[Cuplikan Halaman]
+===+
Syekh Sulaiman Ar-Rasuli, Ulama Pejuang dari Minang
Di antara alim ulama legendaris dari Ranah Minangkabau adalah Syekh Sulaiman ar-Rasuli. Sosok yang kerap disebut sebagai Inyiak Canduang itu lahir pada 1871 di Candung (kini kecamatan di Agam, Sumatra Barat). Ayahnya, Angku Muhammad Rasul, merupakan seorang ahli agama Islam.
Ia hidup sezaman dengan beberapa mubaligh kenamaan. Sebut saja, Haji Abdul Latif Syakur, Syekh Muhammad Jamil Jambek, Haji Abdul Latif Pahambatan, Syekh Abbas Abdullah, dan Syekh Ibrahim Musa. Sesepuh Nahdlatul Ulama (NU), KH Hasyim Asy’ari, pun seangkatan dengannya saat menimba ilmu di Tanah Suci.
+===+
[Latihan Singkat] Kutip bagian teks tentang Syekh Sulaiman ar-Rasuli yang dimulai dengan "Syekh Sulaiman Ar-Rasuli, Ulama" dan berlanjut hingga "di Tanah Suci.".

[Cuplikan Data]
+===+
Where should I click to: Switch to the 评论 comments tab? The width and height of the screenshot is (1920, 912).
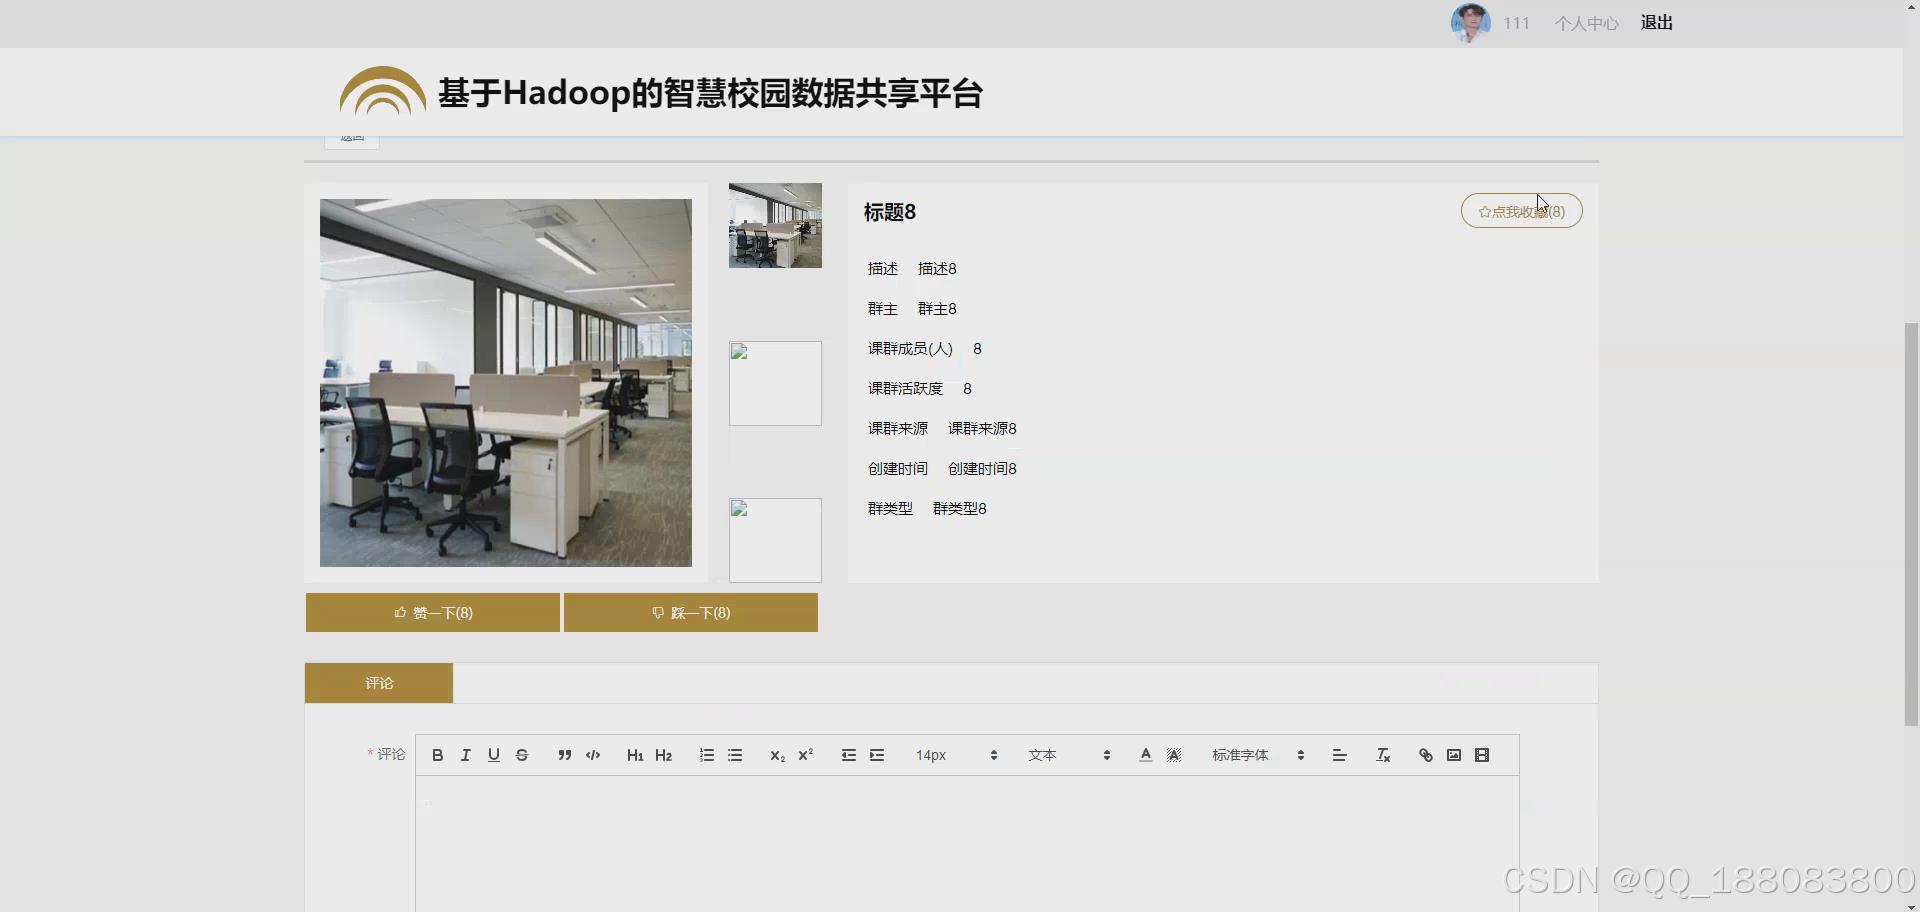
+===+
[Jawaban Latihan]
Syekh Sulaiman Ar-Rasuli, Ulama Pejuang dari Minang
Di antara alim ulama legendaris dari Ranah Minangkabau adalah Syekh Sulaiman ar-Rasuli. Sosok yang kerap disebut sebagai Inyiak Canduang itu lahir pada 1871 di Candung (kini kecamatan di Agam, Sumatra Barat). Ayahnya, Angku Muhammad Rasul, merupakan seorang ahli agama Islam.
Ia hidup sezaman dengan beberapa mubaligh kenamaan. Sebut saja, Haji Abdul Latif Syakur, Syekh Muhammad Jamil Jambek, Haji Abdul Latif Pahambatan, Syekh Abbas Abdullah, dan Syekh Ibrahim Musa. Sesepuh Nahdlatul Ulama (NU), KH Hasyim Asy’ari, pun seangkatan dengannya saat menimba ilmu di Tanah Suci.